At the beginning of February we reported on the militant strike of the cleaners in the Netherlands. Now, after a long drawn out battle, they have won most of their demands, setting a good precedent for the rest of the Dutch labour movement.

The cleaners’ strike lasted 105 days, which means that this was the longest strike since World War Two. Under a lot of pressure, the employers were forced to sign an agreement, giving the cleaners a 4.85 % pay rise over the next two years and access to schooling. There will be more job security for agency workers and there will be periodical measurements of the intensity of labour. The demand for sick pay was not met; nonetheless this agreement is an enormous victory for the cleaners and the labour movement as a whole.

The strike shows that militant struggle can lead the way forwards and that victories can be achieved even in times of crisis. An important factor in this particular strike was the fact that the cleaners had public opinion on their side, because of their situation. Because of the enormous intensity of labour and low wages, it was impossible to paint a picture of them as ‘greedy’, ‘complaining’ and ‘lazy’, something which the right-wing media sometimes tries to do with other striking workers, especially those in the public sector. The majority of the population stood behind the 150,000 cleaners who will now have a better position. That’s also the reason why some of the customers of the cleaning companies had to bend under this immense public pressure and state they are even ready to pay a little more for the cleaning work.

The cleaning companies themselves were very stubborn and tried to resist for some weeks. For them, it is not only the direct material costs that matter, but also the fact that the cleaners now have a higher consciousness. The cleaners have become aware of their unity, regardless of ethnic background or gender. To break the strike would have meant a blow to the trade unionism of the cleaners. However, the cleaning companies also knew this strike could not be allowed to go on and they had to sign the agreement in order to get the cleaners back to work again.

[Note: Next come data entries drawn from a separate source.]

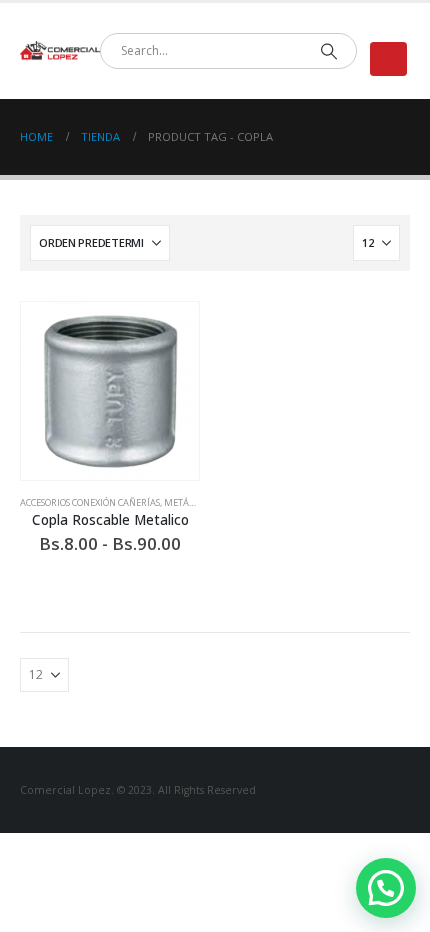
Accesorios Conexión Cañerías (90, 502)
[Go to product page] (110, 391)
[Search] (328, 51)
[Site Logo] (60, 51)
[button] (388, 59)
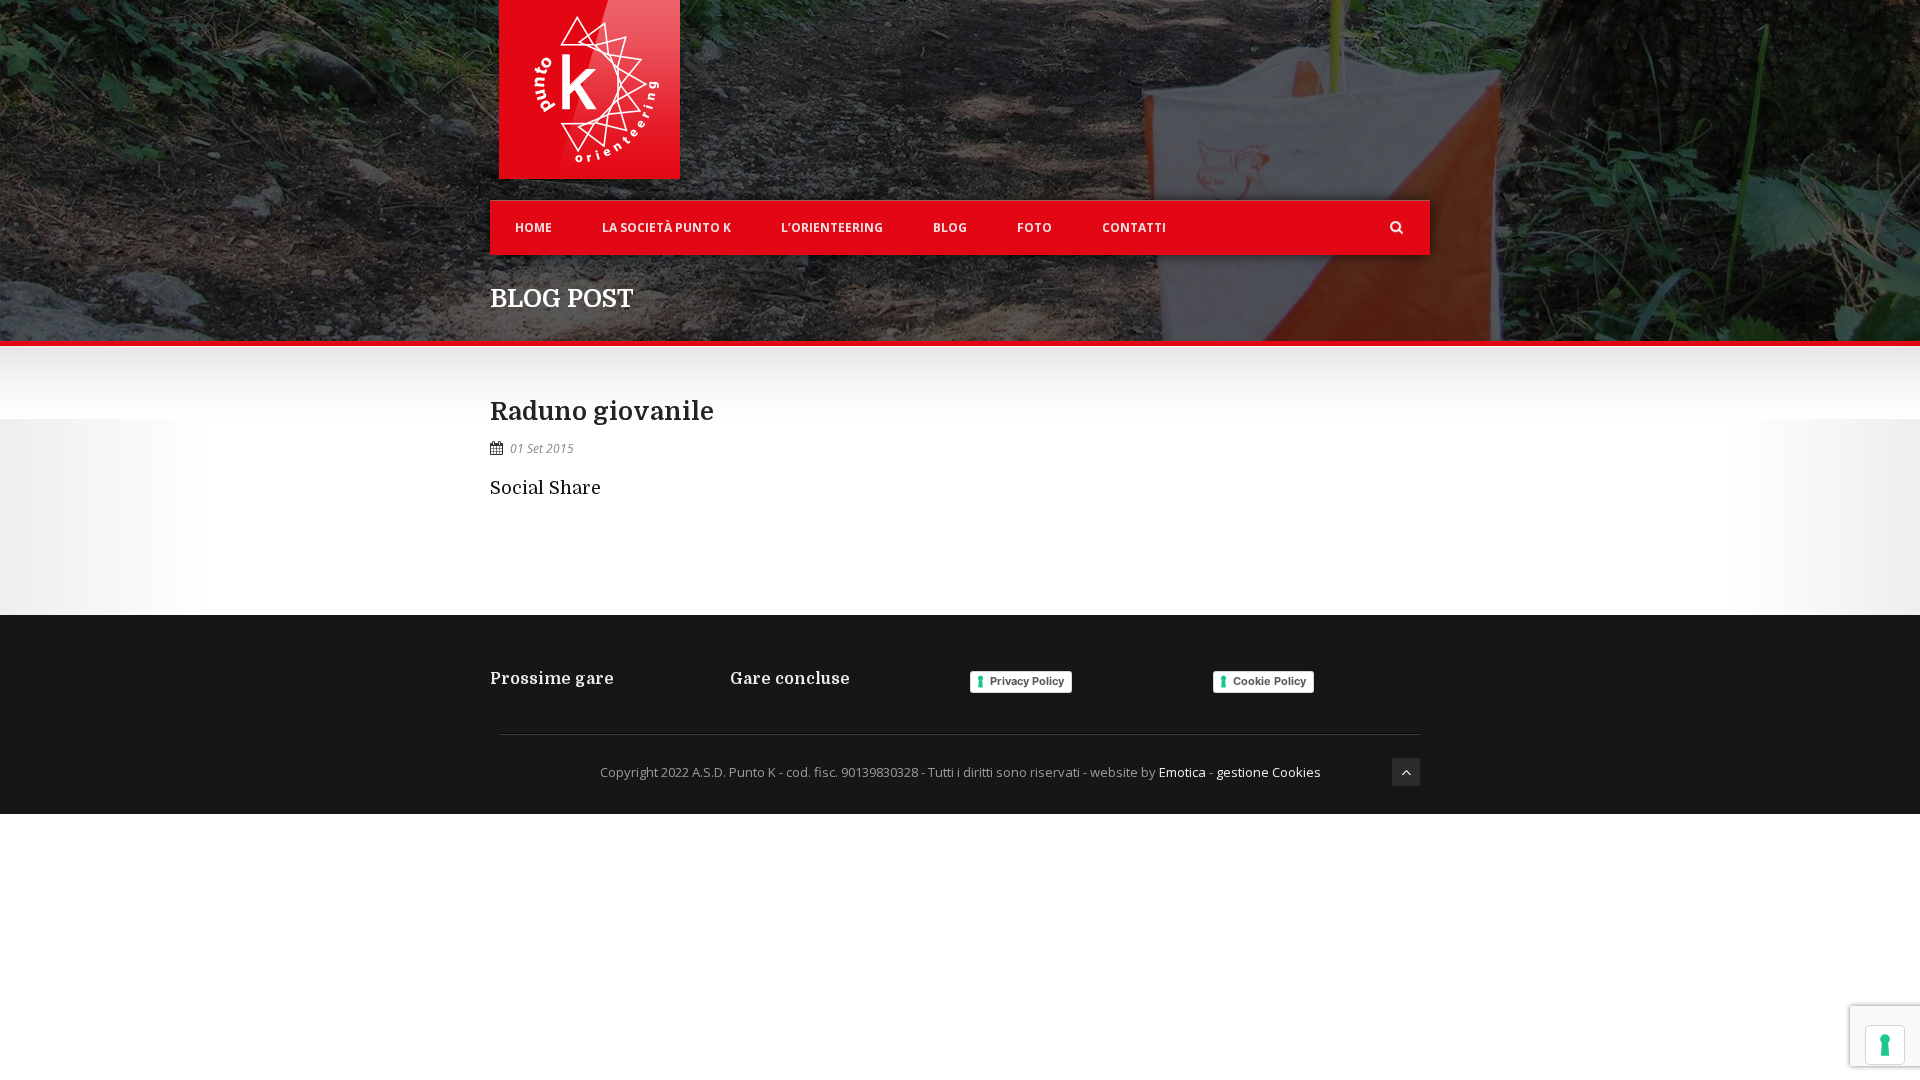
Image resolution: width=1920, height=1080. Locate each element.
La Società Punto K (666, 227)
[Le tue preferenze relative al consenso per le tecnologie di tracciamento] (1885, 1045)
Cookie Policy (1269, 681)
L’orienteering (832, 227)
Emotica (1182, 772)
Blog (950, 227)
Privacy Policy (1027, 681)
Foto (1034, 227)
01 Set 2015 (542, 448)
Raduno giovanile (602, 411)
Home (533, 227)
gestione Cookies (1268, 772)
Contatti (1134, 227)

The leadership of the biggest trade union federation FNV is in crisis, and the leaderships of the unions are having talks to set up a new federation, the DNV. It is very important that all the unions learn from the cleaners’ strike and see it as an example for the whole movement. Already the two biggest unions in the FNV, Bondgenoten and ABVAKABO, have announced that talking with the bosses and the government will have no effect, and that they are willing to mobilise for action. That is the way forward for the Dutch labour movement, as the Rutte government is only willing to cut more and more.